Back inside, Ambrose with the hobbled forearm into the corner and a running bulldog. La Magistral gets two. Styles with the fireman’s carry into a neck breaker for two. He goes for the Styles Clash, but Ambrose escapes with a back drop. Styles counters the bulldog and gets a spin-out Powerbomb for two. Styles with a slam and the springboard 450 splash for another near fall. Ambrose ducks under a clothesline and takes Style down with a swinging neck breaker. He unloads with a flurry of strikes an knocks Styles out of the ring with a basement dropkick. Ambrose with tope suicida, sending Styles flying over the announcers table. He tosses Styles into the crowd and dives in after him with an axe-handle. Back inside, Ambrose misses a forearm and Styles knocks him silly with the Pele Kick. Ambrose’s momentum lands him in the ropes and he springs back with the Lunatic Lariat! He sets up for Dirty Deeds, but Styles rams him into the referee! Styles with a low blow with the referee momentarily down, and the Styles Clash finishes at 24:56! A.J. STYLES IS THE NEW WWE CHAMPION! **** At times it seemed like Styles could have the same match with a broomstick or other inanimate object, but Ambrose showed good fighting spirit kicking out of so many pin attempt and seemed a bit crisper on everything than he has been for a while.

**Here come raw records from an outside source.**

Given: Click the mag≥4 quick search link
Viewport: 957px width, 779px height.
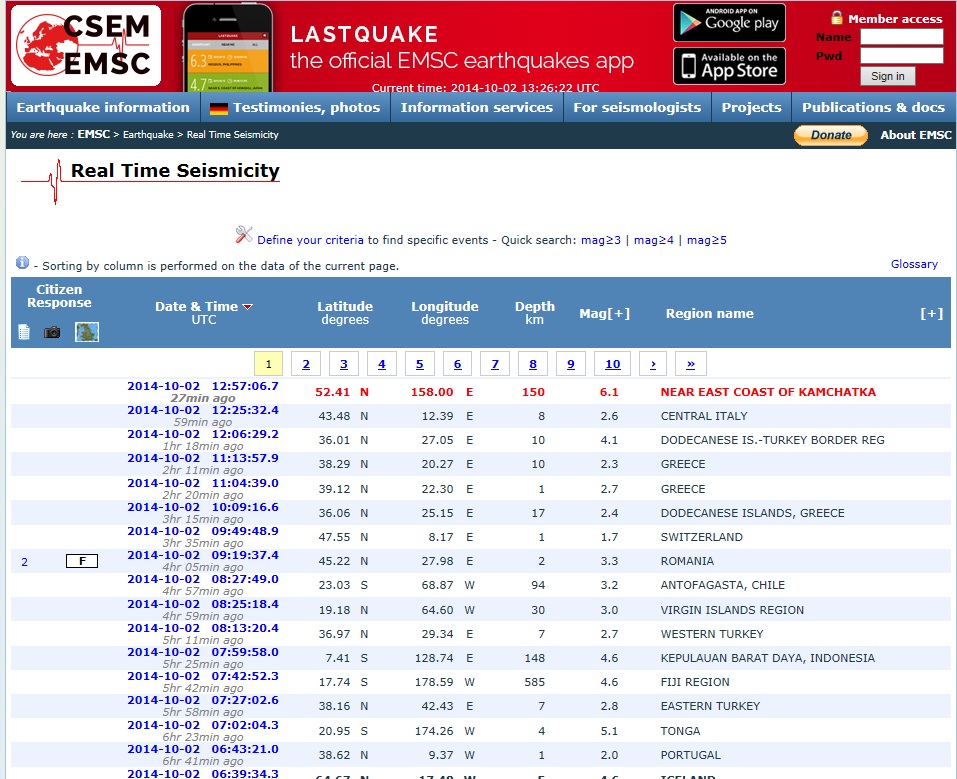Looking at the screenshot, I should (x=654, y=240).
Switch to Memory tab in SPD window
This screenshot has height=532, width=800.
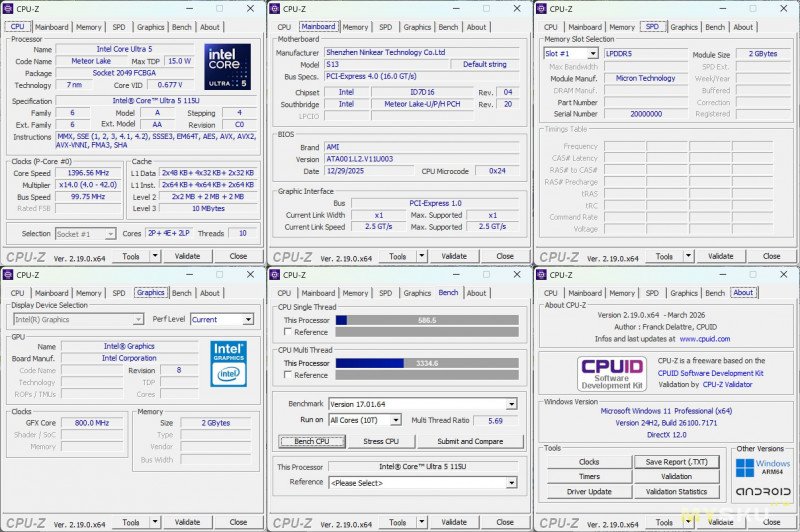(x=622, y=27)
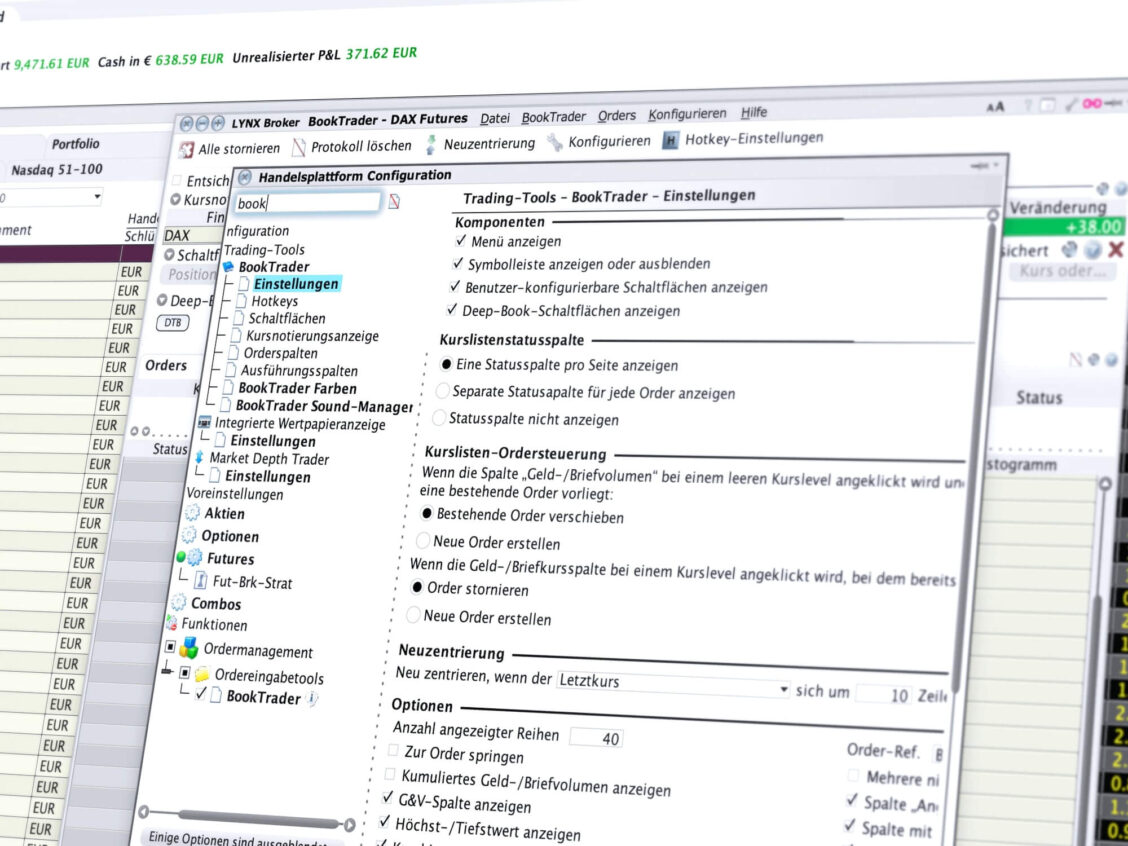The height and width of the screenshot is (846, 1128).
Task: Uncheck Menü anzeigen checkbox
Action: pyautogui.click(x=461, y=241)
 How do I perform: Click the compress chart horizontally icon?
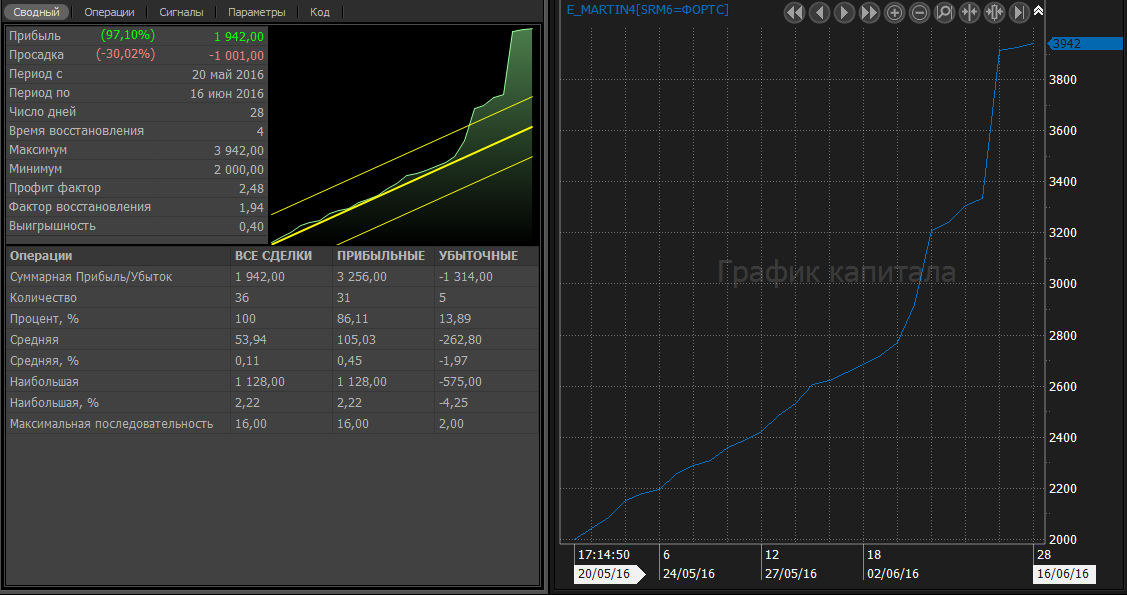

Final Thoughts: We’ll get the complaints out of the way first. To run a successful string of three hour specials every month, the roster needs to add more depth, otherwise we’ll be suffering through recycling before the end of the year. Also the false advertisement of Randy Orton and replacing him with Kane was bad business practices. Now the good stuff: everything else. Every match delivered the quality of match it needed to make this a successful show. Styles brought the best out of Ambrose and delivered a phenomenal main event. Miz worked outside his comfort zone and had an outstanding performance against Dolph Ziggler, the Women looked better than they’ve been for most of the brand split (and by that I mean the lower three), and the Heath Slater saga has a satisfying finish that I honestly didn’t expect. Not a blow-away show, but very satisfactory, and worth checking out.